Iran has occupied three of the UAE’s islands for decades and has refused the UAE’s efforts to take the issue to a peaceful settlement in the international courts. Recently, Iran has started deliberately provoking the UAE over its occupation, with regular visits by senior government officials to Abu Mousa, the largest of the three islands that also include Greater Tunb and Lesser Tunb.
The visit by members of Iran’s Shura Council has been condemned by the Ministry of Foreign Affairs and the Federal National Council, but this visit follows a high-profile visit to Abu Mousa in April last year by Mahmoud Ahmadinejad, the Iranian President.
Ahmadinejad used the occasion to make an inflammatory speech, in which he repeated Iran’s claim that the islands belonged to Iran and emphasised Tehran’s claim to control the Gulf, referring to it as the “Persian” Gulf. He is clearly using the issue of the UAE’s islands to boost his nationalist credentials as he reinforces his aggressive political profile, so that he can push more influence to the candidate that he chooses to back from his faction in the Iranian presidential elections that are due to be held next month.
The UAE has steadily refuted these Iranian claims and this week, the Ministry of Foreign Affairs repeated its well-established line that these visits are “a flagrant violation of the sovereignty of the UAE over its territory”. The ministry also spelt out that such Iranian actions “undermine all efforts to find a peaceful solution to this issue through bilateral negotiations or through recourse to the International Court of Justice”.
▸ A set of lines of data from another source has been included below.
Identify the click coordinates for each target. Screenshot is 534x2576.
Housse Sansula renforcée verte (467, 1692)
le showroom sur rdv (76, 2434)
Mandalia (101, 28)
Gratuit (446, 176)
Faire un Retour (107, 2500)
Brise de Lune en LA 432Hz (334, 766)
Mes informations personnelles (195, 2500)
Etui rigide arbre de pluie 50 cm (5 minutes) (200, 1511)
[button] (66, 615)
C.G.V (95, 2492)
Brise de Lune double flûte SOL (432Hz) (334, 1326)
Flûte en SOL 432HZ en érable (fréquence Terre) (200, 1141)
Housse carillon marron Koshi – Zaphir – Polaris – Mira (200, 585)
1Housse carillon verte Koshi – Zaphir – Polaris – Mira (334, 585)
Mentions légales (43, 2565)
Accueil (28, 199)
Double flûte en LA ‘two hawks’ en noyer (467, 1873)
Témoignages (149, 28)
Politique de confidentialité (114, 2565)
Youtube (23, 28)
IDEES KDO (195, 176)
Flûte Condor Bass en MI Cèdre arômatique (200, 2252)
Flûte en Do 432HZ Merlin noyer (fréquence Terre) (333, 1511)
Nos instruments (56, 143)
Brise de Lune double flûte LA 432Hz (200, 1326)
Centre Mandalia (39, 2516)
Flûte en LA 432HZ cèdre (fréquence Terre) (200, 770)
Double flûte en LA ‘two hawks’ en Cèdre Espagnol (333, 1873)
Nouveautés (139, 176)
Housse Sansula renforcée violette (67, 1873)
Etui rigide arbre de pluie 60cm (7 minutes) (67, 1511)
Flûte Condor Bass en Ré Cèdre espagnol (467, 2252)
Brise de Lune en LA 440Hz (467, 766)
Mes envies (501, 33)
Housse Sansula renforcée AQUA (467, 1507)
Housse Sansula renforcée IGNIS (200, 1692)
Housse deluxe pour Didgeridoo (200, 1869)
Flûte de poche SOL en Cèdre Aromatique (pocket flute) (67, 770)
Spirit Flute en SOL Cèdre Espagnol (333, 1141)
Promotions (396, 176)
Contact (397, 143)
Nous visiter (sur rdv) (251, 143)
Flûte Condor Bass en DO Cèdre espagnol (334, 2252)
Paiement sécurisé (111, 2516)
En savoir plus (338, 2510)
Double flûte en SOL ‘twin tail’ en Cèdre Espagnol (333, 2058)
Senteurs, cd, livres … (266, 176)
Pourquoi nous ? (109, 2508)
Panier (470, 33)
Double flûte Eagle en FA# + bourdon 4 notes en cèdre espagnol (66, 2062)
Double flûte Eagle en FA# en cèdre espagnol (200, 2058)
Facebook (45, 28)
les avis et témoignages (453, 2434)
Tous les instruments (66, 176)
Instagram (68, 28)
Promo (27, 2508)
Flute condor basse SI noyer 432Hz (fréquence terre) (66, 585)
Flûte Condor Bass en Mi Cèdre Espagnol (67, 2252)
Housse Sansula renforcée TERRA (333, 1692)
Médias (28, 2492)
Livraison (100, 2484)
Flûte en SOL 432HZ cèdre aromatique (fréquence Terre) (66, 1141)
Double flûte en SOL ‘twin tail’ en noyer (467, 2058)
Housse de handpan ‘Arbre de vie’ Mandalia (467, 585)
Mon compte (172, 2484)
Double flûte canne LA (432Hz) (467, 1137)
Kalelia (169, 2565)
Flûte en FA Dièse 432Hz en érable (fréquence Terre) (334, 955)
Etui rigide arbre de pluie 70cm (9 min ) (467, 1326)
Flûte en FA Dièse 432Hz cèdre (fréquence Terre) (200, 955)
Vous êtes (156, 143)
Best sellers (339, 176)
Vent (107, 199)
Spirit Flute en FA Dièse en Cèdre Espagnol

This has been made clear by both speaking directly to the Iranians and at a variety of international gatherings, when the UAE has sought a peaceful solution to this serious issue. In the UAE’s speech to the annual UN General Assembly, the issue of the occupied islands is always raised, as well as at many other international forums, such as the Conference on Interaction and Confidence Building Measures in Asia in October last year, when Shaikh Abdullah Bin Zayed Al Nahyan, the UAE Foreign Minister, repeated the UAE’s position that “though this occupation is illegitimate, the UAE is still committed to international mediation or direct negotiations to reach a settlement to the territorial dispute that poses a threat to international stability”.
The issue goes back to 1971 when, on the eve of the creation of the UAE, the Shah’s forces invaded the islands of Greater and Lesser Tunb, a part of Ras Al Khaimah, and landed troops on Abu Mousa, which is part of Sharjah. The forces of the new nation were not able to react and the British forces did not get involved as they were in the process of final withdrawal from the region.
Even if the UAE is determined not to go to war over the issue, it is very important to find an answer to the clash. It is dangerous for neighbours like the UAE and Iran, which normally have good relations and extensive economic links, to have such a destabilising issue lurking between them. It may have a major impact on maritime and oil rights and can be used by an unscrupulous Iranian government to create all sorts of clashes.
For example, the Iranians may seek to put more troops on the islands or institute naval patrols in their proximity, which will have a direct effect on the security of the massive amount of shipping that passes through the Arabian Gulf and the Strait of Hormuz. This is why the UAE has been pushing to seek a peaceful resolution.
However, given the frantic state of Iranian politics, the UAE has not found a government that is willing to discuss the issue calmly and it is not likely to find one for some time. The Iranians are focused on their clash with the international community over their nuclear programme and its alleged military element.
After the Iranian elections, the Barack Obama administration will want to move to some kind of a showdown, which is also predicated by the slow advance of Iranian mastery of nuclear technology, which takes them closer to being able to assemble a nuclear weapon.
This confrontation will consume all the new Iranian government’s attention and it will neither have the time nor willingness to engage the UAE over the islands, which is why the Ministry of Foreign Affairs is right to stay steadfast and hang on to the underlying realities when it says that the Iranian actions cannot change the historical and legal facts on the ground or deny the existing facts that the three islands are occupied by Iran, while at the same time pointing out that “the UAE has historical relations with the Islamic Republic of Iran and is keen on strengthening the relationship through removing all impediments”.